Task description:
Write the records out again exactly, leaving no images in.

== Segment start ==

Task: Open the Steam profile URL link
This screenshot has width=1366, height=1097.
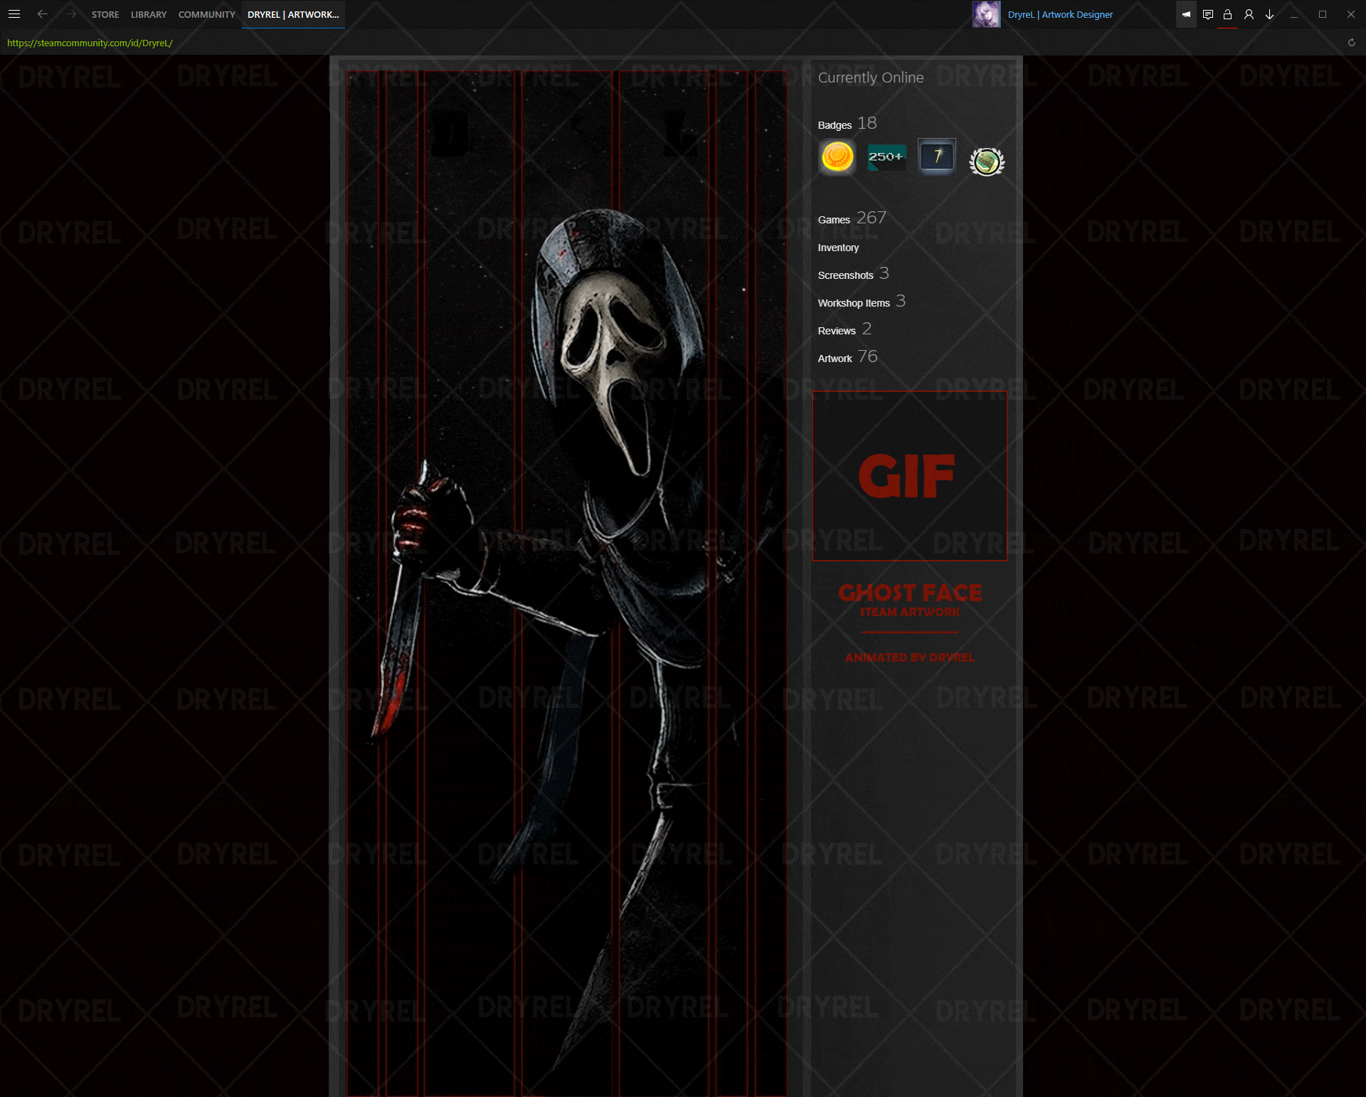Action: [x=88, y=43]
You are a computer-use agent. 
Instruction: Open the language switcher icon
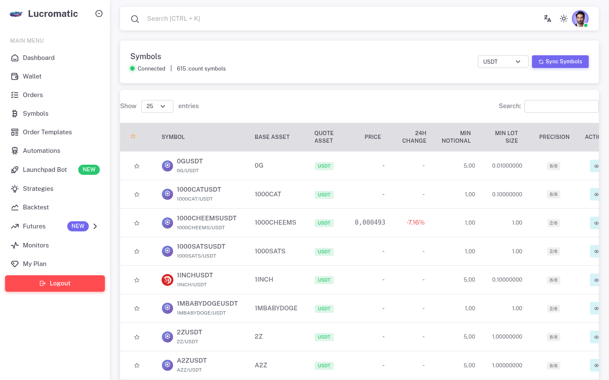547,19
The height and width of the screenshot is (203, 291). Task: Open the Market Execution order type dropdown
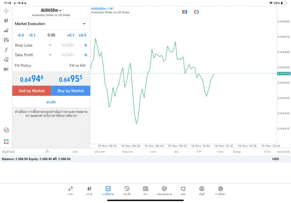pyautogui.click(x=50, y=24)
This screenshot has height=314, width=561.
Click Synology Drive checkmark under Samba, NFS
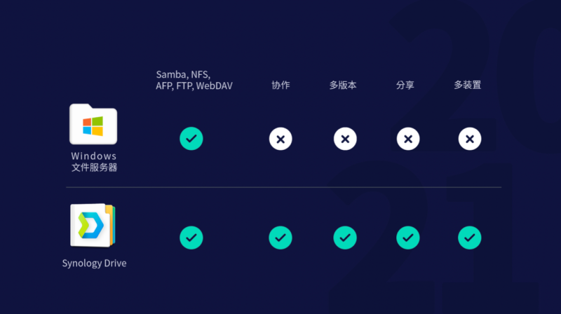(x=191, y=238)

== Segment end ==

Written response:
Task: Open the Steam profile URL link
This screenshot has width=1366, height=1097.
Action: [x=88, y=43]
You are a computer-use agent. 
Instruction: Open the language switcher icon
547,19
The height and width of the screenshot is (203, 291). Task: Open the Market Execution order type dropdown
pyautogui.click(x=50, y=24)
This screenshot has height=314, width=561.
Click Synology Drive checkmark under Samba, NFS
(x=191, y=238)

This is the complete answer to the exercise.